Religion and the search for transcendence are integral to the human experience. Though they take many forms, religious beliefs help us make sense of life’s mysteries and provide answers to deep philosophical challenges. Professor Brian Leiter, who normally disagrees with privileging religion in public life, concedes that faiths “render intelligible and tolerable the basic existential facts about human life, such as suffering and death.”
Religion and secularism, though, do not always have to be at odds. Faith and reason are not mutually exclusive. Each can benefit from the other. The encounter between the two can be a productive tension that provides opportunities to learn, not contradictions to avoid. Mormons, for example, believe that "the glory of God is intelligence." People of faith reject the notion that religious faith and practice are devoid of rational thought. Science can explain much of the human experience, but without faith we lack ultimate meaning.
Modernity in Fragments
With its teeming plurality of choices and possibilities, our modern world presents unique challenges to religion. Endless philosophies, ideologies and truth claims clamor for attention, magnified by instantaneous media. Globalization pushes peoples and cultures together. Different religions and worldviews interact and collide. Personal preferences alone become a guide in dealing with moral dilemmas. In this flux individuals can feel isolated and become disconnected from their communities.
Modernity, therefore, is not just one thing; it is a commotion of many things. But it can tend toward fragmentation. In this competition of choices, according to Charles Taylor, living a religious life can be “an embattled option,” making it “hard to sustain one’s faith.” In such an atmosphere, he continues, many will “feel bound to give [their faith] up, even though they mourn its loss.” In much the same spirit, novelist Marilynne Robinson laments how the religious self is often reduced to “a sort of cultural residue needing to be swept away.”
Even so, during the millennia of human existence nothing has been able to replace religion. Skeptics have misread and underestimated the religious impulse in the human spirit. It is part of who we are, and it won’t go away. Secular thinker Terry Eagleton describes the situation over the past century this way: “Culture made a bid for power, a bid as it were to oust God, to oust theology and religion. … But it didn’t work.”
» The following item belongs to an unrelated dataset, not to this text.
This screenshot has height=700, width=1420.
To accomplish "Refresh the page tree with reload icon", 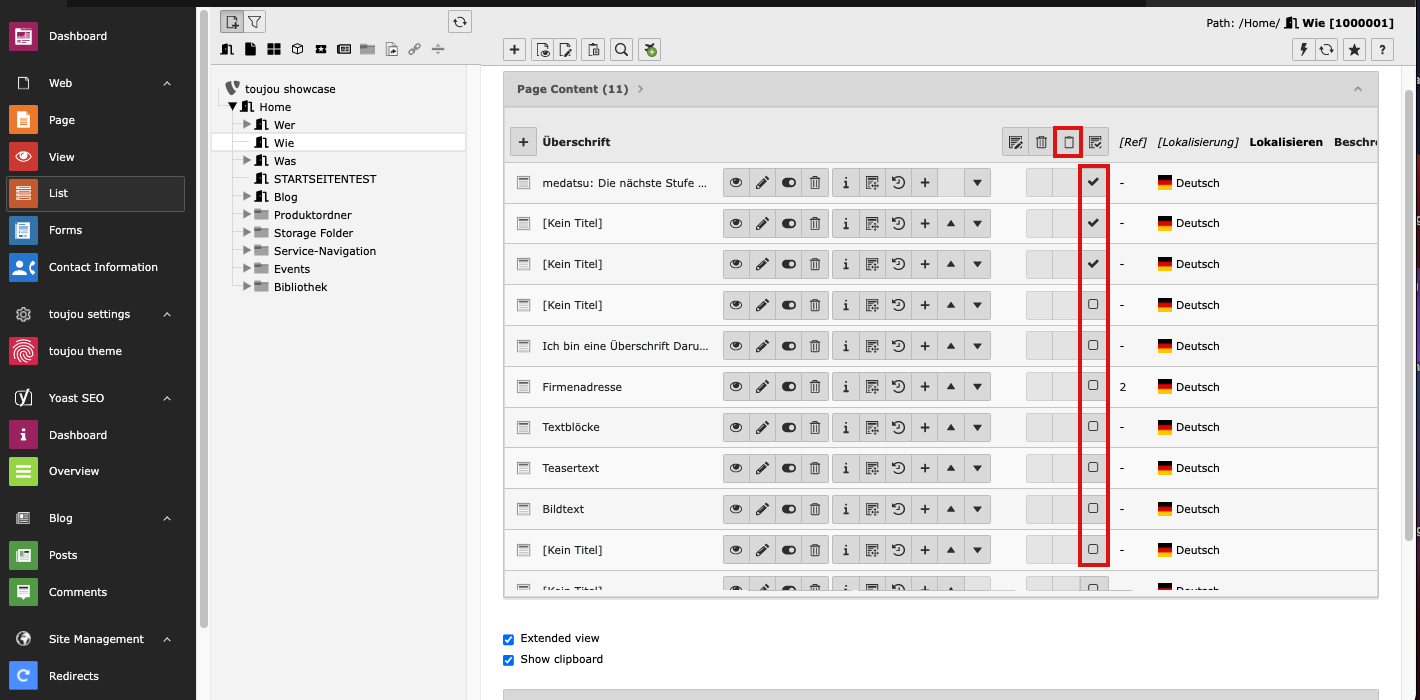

Religion’s Place in the Whole
People of faith have cause to believe not only in the good of their own religion but also in the good of religion in general. The conclusion of William James is fitting: “The highest flights of charity, devotion, trust, patience, bravery to which the wings of human nature have spread themselves, have been flown for religious ideals.” Religion can also be a powerful source of ethical reflection and orientation toward the moral.
The roots of religion are so deeply planted in the values of society that to pull them up would unsettle the whole. Virtually all of us, believers or not, practice values laden with religious meaning. Our modern aspirations toward human rights and humanitarian aid, for example, have long religious pedigrees. Religion’s reservoir of moral ideas spills over for everyone to drink. Reflecting on what they called “the lessons of history,” scholars Will and Ariel Durant asserted, “There is no significant example in history, before our time, of a society successfully maintaining moral life without the aid of religion.”
All societies have some moral basis, whether derived from religion, philosophy, custom or any number of sources. Religious values should not be dismissed from the public square any more than the vast array of other positive values. Prominent thinker on religion and society Jurgen Habermas wrote that among the modern societies of today, “only those that are able to introduce into the secular domain the essential contents of their religious traditions which point beyond the merely human realm will also be able to rescue the substance of the human.”
Religion is worth upholding and honoring in our society. It has both tremendous capacity andresponsibility to lift individuals, support communities and uphold the dignity of all God’s children. Faith and society, therefore, are intertwined in important ways. As Christian Pastor Rick Warren has affirmed, “A truly free society protects all faiths, and true faith protects a free society.” With mutual respect and civility we can all live, even flourish, with our deepest differences. As long as we continue to seek meaning, purpose and community, religion will remain not only relevant but an essential part of what it means to be human.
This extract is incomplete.